Assignment 7: Wrangling data from APIs

Assignment 7: Wrangling data from APIs#

The previous assignment gave you some experience with the data wrangling functionality of pandas; this are skills you’ll be returning to throughout the semester. In this assignment, you’ll be expanding upon those skills by working with data from the City of Fort Worth’s Open Data API. As you learned in class, data APIs are interfaces that allow you to access data programmatically. In turn, data APIs allow data to be accessed by applications such as websites, or in this case a data analysis pipeline.

Fort Worth’s Open Data API is powered by Socrata, a start-up that helps cities open up their data catalogs to the public. Many other cities, including New York City and Dallas, use Socrata as well. Fort Worth’s open data catalog is small, but growing, and the city’s use of Socrata makes its data available in many different ways.

In this assignment we’ll be working with Fort Worth Police crime data, available at this link: https://data.fortworthtexas.gov/Public-Safety-Courts/Crime-Data/k6ic-7kp7. The data include observations going back more than 100 years! However, we’ll be working with more recent data as we can presume that they are more complete.
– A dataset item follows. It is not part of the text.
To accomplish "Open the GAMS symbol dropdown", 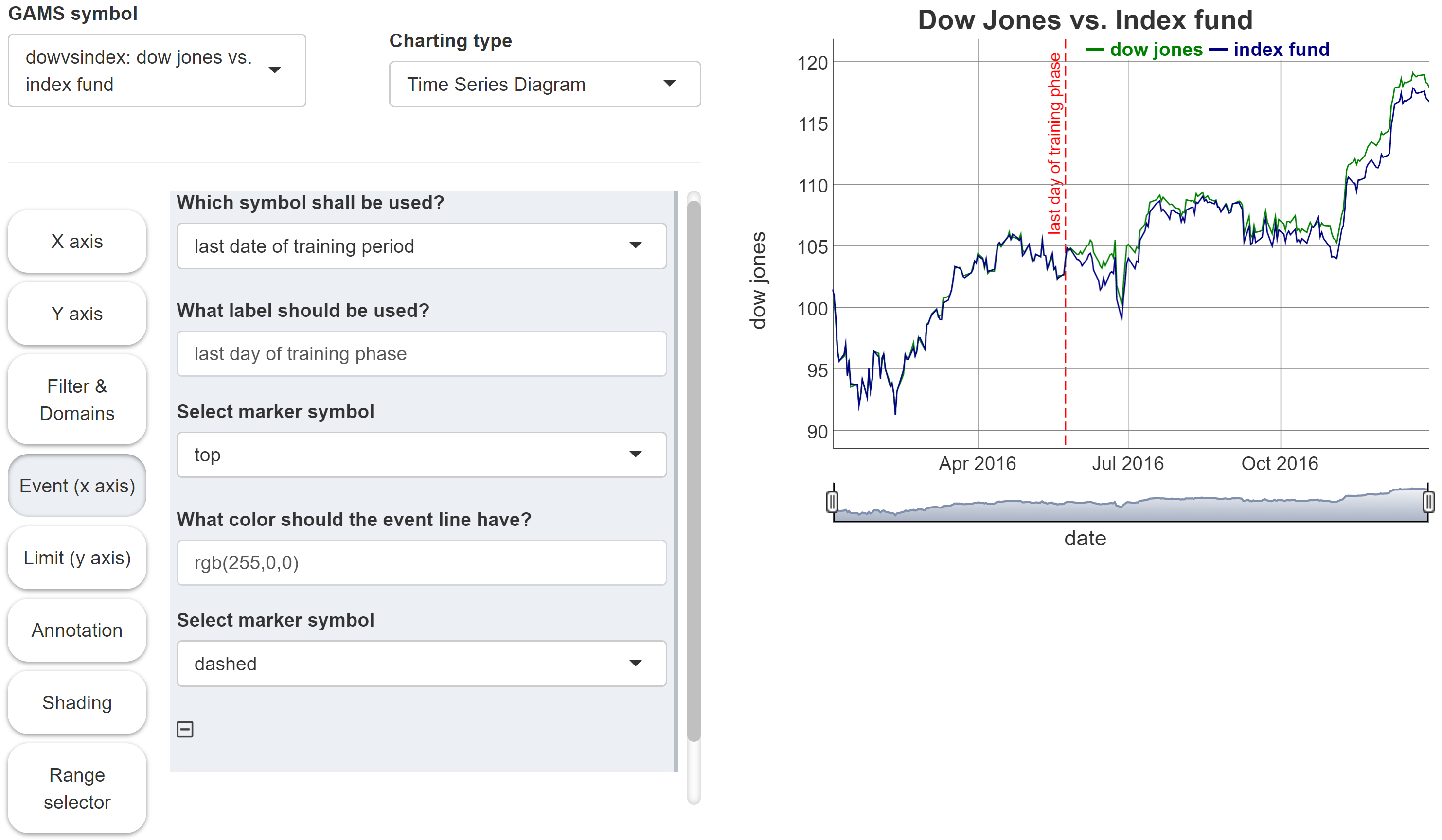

The Socrata web interface includes a lot of options for filtering, manipulating, and visualizing the data. As we want to be able to access it inside our data analysis environment in pandas, however, we’ll want to be able to access it directly. Socrata gives several options for exporting the data in a variety of formats, including CSV; however, you are going to learn in this assignment how to access the data through Socrata’s open data API.

Generally, data APIs make data available in one of two formats: JSON (JavaScript Object Notation) or XML (eXtensible Markup Language). JSON is becoming the more common of the two, as it fits well within the structure of modern websites, which rely heavily on the JavaScript programming language.

JSON is a way of encoding data objects with JavaScript, and organizes data as a series objects represented by key-value pairs. In terms of how you are used to thinking about data, the object represents a record, the key represents a column header, and the value represents a data value. Let’s take a look at a single JSON record from the crime database (run the cell to display it if it doesn’t show):

from IPython.display import IFrame

IFrame('https://data.fortworthtexas.gov/resource/k6ic-7kp7.json?case_no=180003105', width = 700, height = 450)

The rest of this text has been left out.